Чтобы изготовить деталь, сначала требовалось сделать штамп. Мы же очень часто брали просто примитивную поковку и чеканили деталь. Тут, конечно, необходимо быть терпеливым, однако подобным искусством мог овладеть только редкостный мастер. А вот Богданову это было подвластно. И Бухарину, и Габдрахманову — тоже, потому что они обладали высокой культурой мышления, продуманно подходили к любой работе, не пасовали перед трудностями.

И что удивительно — работа у нас всегда шла быстрее, чем на других участках. Мы успевали, разрабатывая свои основные опытно-конструкторские темы, принимать участие и в ряде конкурсов, объявленных Главным артиллерийским управлением. В одном из писем начальник отдела ГАУ инженер-полковник И. П. Попков прислал положение о конкурсе на разработку станков для механической чистки каналов стволов стрелкового оружия. Вроде бы и не сложное дело — чистка канала ствола. Однако не всё нами, конструкторами, было в этом вопросе продумано до конца, чтобы максимально упростить, облегчить и сократить по времени саму операцию.

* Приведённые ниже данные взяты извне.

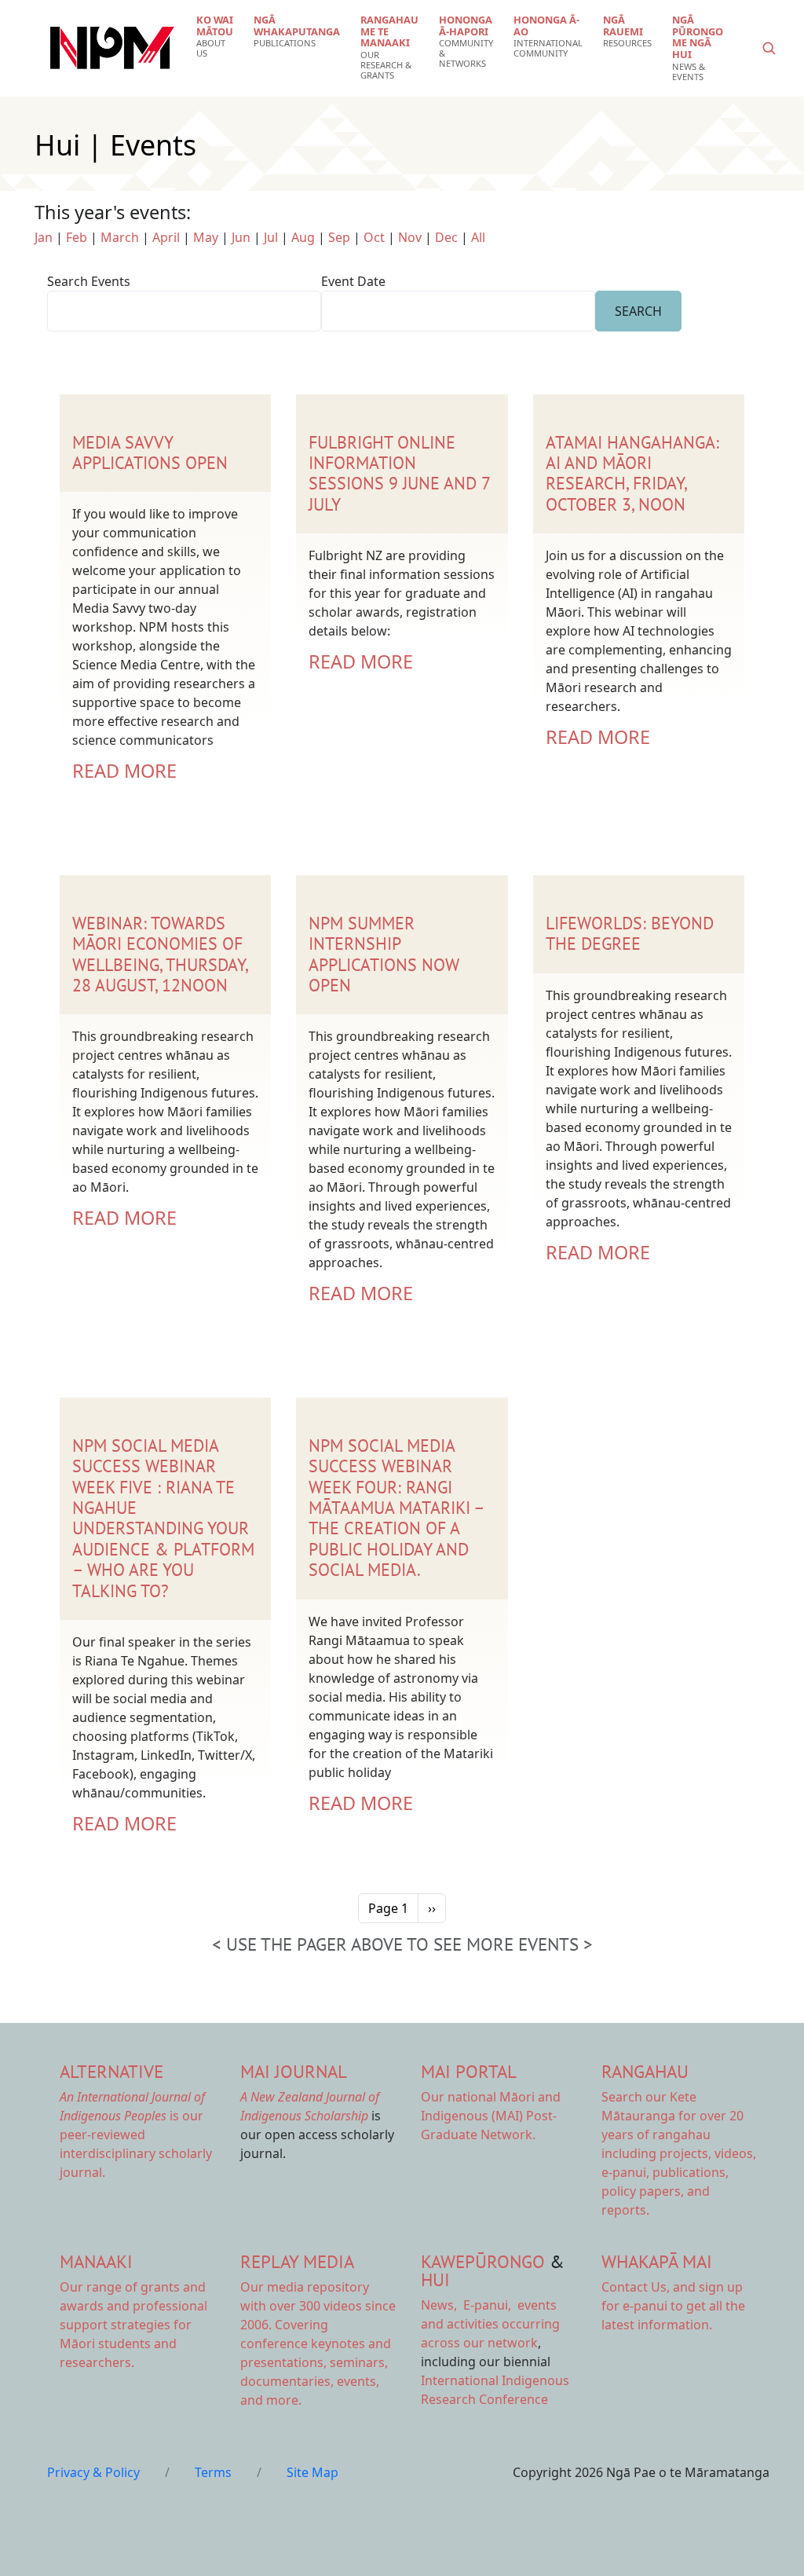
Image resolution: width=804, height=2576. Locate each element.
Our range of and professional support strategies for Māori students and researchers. (133, 2324)
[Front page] (112, 48)
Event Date (353, 281)
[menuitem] (214, 36)
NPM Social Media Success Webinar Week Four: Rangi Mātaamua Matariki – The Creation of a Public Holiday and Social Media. (396, 1508)
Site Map (312, 2472)
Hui (435, 2279)
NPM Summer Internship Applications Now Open (384, 954)
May (205, 237)
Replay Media (297, 2261)
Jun (241, 237)
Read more (124, 770)
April (166, 237)
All (478, 237)
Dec (446, 237)
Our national (491, 2115)
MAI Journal (293, 2071)
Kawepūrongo (483, 2261)
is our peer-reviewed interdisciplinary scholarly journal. (136, 2134)
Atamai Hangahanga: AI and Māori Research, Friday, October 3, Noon (632, 473)
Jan (44, 237)
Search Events (88, 281)
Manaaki (96, 2261)
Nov (410, 237)
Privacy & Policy (93, 2472)
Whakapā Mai (656, 2261)
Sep (339, 237)
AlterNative (111, 2071)
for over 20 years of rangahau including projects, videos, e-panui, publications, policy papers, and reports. (678, 2153)
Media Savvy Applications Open (150, 452)
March (119, 237)
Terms (213, 2472)
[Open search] (768, 48)
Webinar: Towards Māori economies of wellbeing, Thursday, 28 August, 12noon (159, 954)
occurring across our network (490, 2323)
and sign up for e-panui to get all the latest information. (673, 2305)
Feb (76, 237)
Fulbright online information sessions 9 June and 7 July (399, 473)
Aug (303, 237)
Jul (271, 237)
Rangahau (645, 2071)
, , (467, 2305)
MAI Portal (469, 2071)
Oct (374, 237)
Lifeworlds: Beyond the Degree (630, 933)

Пришлось в орбиту конкурса на заводе включить ведущих конструкторов, изобретателей и рационализаторов из опытного цеха, из других подразделений. Одновременно мы провели работу по увеличению срока службы шомпола. Приспособление нехитрое, но оказалось, что и недолговечное. Из войск шли нарекания: шомполы часто ломаются.

Обычные конструкторские будни. Они сотканы из решения десятков различных проблем, связанных с разработкой оружия или его доводкой. Ведь процессу совершенствования предела нет и не может быть. Как и мы, конструкторы, так и отладчики сборочного цеха, рабочие, которые стояли на сборке оружия, постоянно учились. В одной из партий автоматов произошли задержки из-за неподачи патронов, в другой — из-за утыкания пули, в третьей — из-за неэкстракции гильзы...

Словом, случалось всякое. Особенно при доводке АК-47. Вот и приходилось сновать челноком: из своего крошечного кабинетика — в тир, к испытателям, от них — к отладчикам, в опытный цех, оттуда — на сборку и вновь — в тир. Часто и сам за верстак вставал, ночи не спал, размышляя, как довести до требуемых форм и размеров ту или иную деталь.